## Goals
1 – Reproduce the passage of the news report on Prigozhin's mutiny starting at "By Andrew Osborn" and ending at "with the Kremlin.".
2 – According to the news report on Prigozhin's mutiny, why did the Kremlin move into a damage-limitation exercise?
3 – Continue the news report on Prigozhin's mutiny from its final sentence.
++++ Selected text ++++
By Andrew Osborn
(Reuters) – Russian state TV on Wednesday launched a fierce attack on Yevgeny Prigozhin, the exiled mercenary leader of an aborted armed mutiny last month, and said an investigation into what had happened was still being vigorously pursued.
Prigozhin, founder of the Wagner mercenary group, took control of the southern Russian city of Rostov-on-Don on June 24, seized the command centre there where Russia coordinates its war in Ukraine, and sent a column of fighters towards Moscow before standing down after striking a deal with the Kremlin.
His mutiny posed the biggest threat to President Vladimir Putin since the Russian leader came to power more than two decades ago and has forced the Kremlin to move into a damage-limitation exercise in which it has stressed the loyalty of the armed forces and the unity of society in the face of treachery.
++++ Entries shown ++++
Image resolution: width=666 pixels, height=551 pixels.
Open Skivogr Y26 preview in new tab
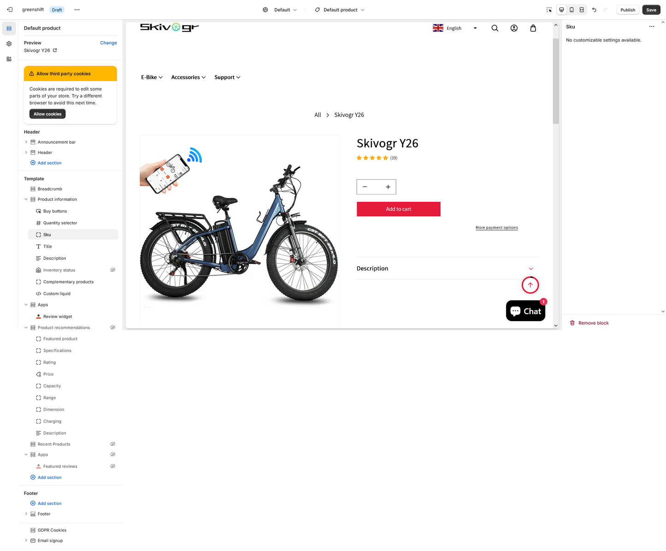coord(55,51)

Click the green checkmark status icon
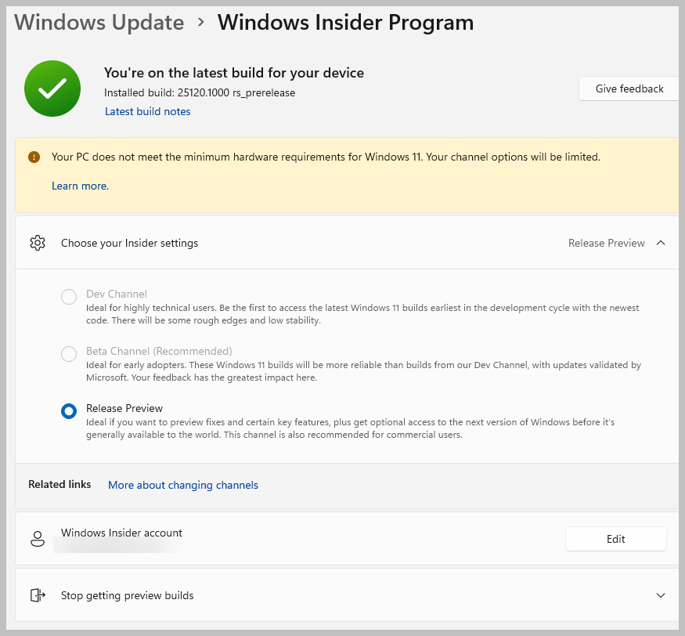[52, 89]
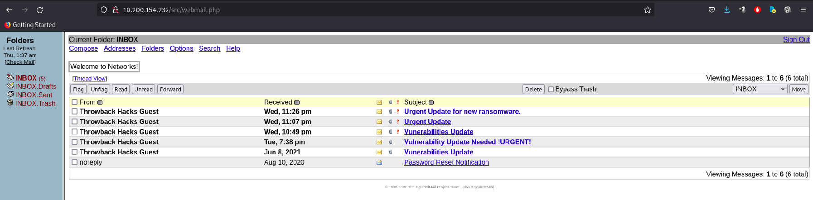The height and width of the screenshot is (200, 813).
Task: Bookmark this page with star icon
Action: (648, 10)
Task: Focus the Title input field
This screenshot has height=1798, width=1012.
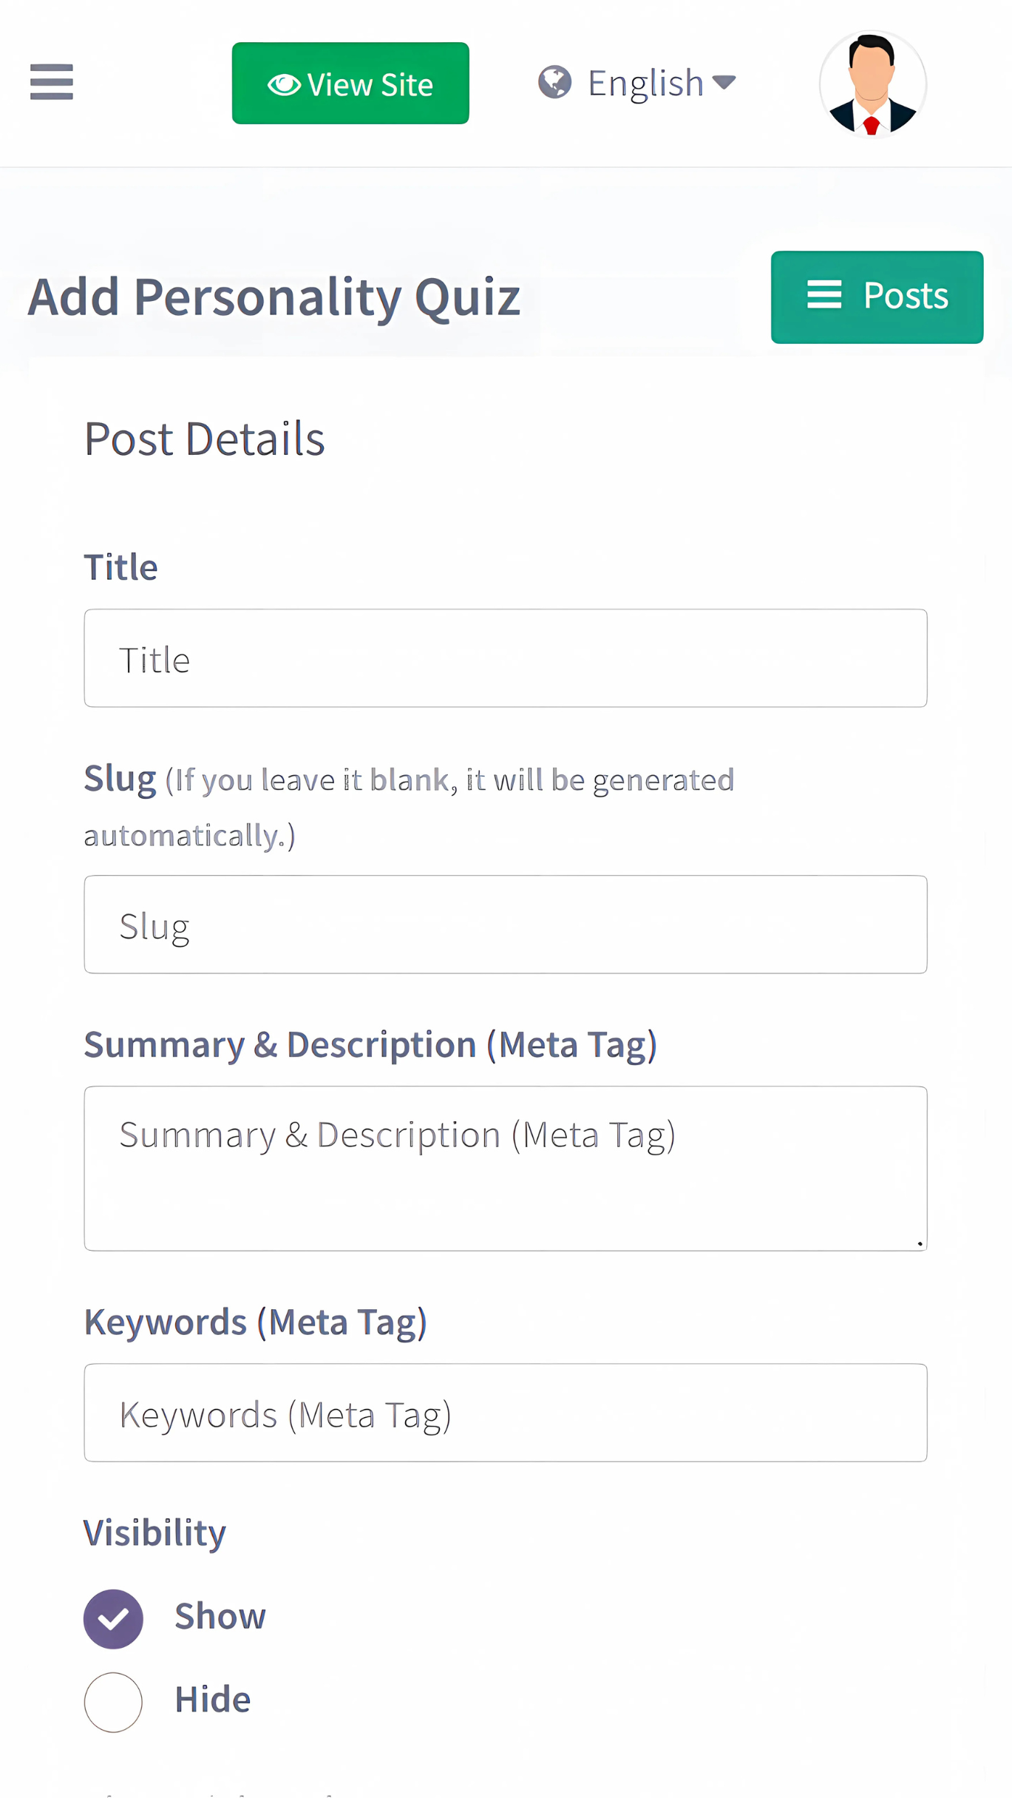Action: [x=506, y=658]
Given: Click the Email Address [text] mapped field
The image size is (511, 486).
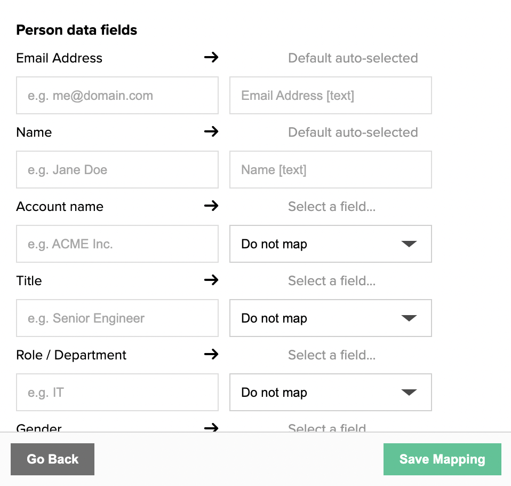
++++
## Results by task
1 –
By Andrew Osborn
(Reuters) – Russian state TV on Wednesday launched a fierce attack on Yevgeny Prigozhin, the exiled mercenary leader of an aborted armed mutiny last month, and said an investigation into what had happened was still being vigorously pursued.
Prigozhin, founder of the Wagner mercenary group, took control of the southern Russian city of Rostov-on-Don on June 24, seized the command centre there where Russia coordinates its war in Ukraine, and sent a column of fighters towards Moscow before standing down after striking a deal with the Kremlin.

2 – The mutiny posed the biggest threat to President Vladimir Putin since he came to power more than two decades ago. That forced the Kremlin into a damage-limitation exercise in which it stressed the loyalty of the armed forces and the unity of society in the face of treachery.

3 –
Under the agreement which ended the mutiny, Prigozhin, whose aim had been to topple the defence minister and chief of the General Staff for what he cast as their incompetent prosecution of the war, was meant to relocate to neighbouring Belarus. In exchange, criminal charges against him were meant to be dropped.
But in a programme called “60 Minutes” broadcast on Wednesday evening on the state Rossiya-1 TV channel, what was billed as exclusive footage shot during law enforcement raids of Prigozhin’s office in St Petersburg and one of his estates there was shown.
The programme’s host, lawmaker Yevgeny Popov, called Prigozhin “a traitor” and the footage was presented by a specially invited guest – journalist Eduard Petrov – as proof of Prigozhin’s criminal past and hypocrisy in calling out corruption in the armed forces.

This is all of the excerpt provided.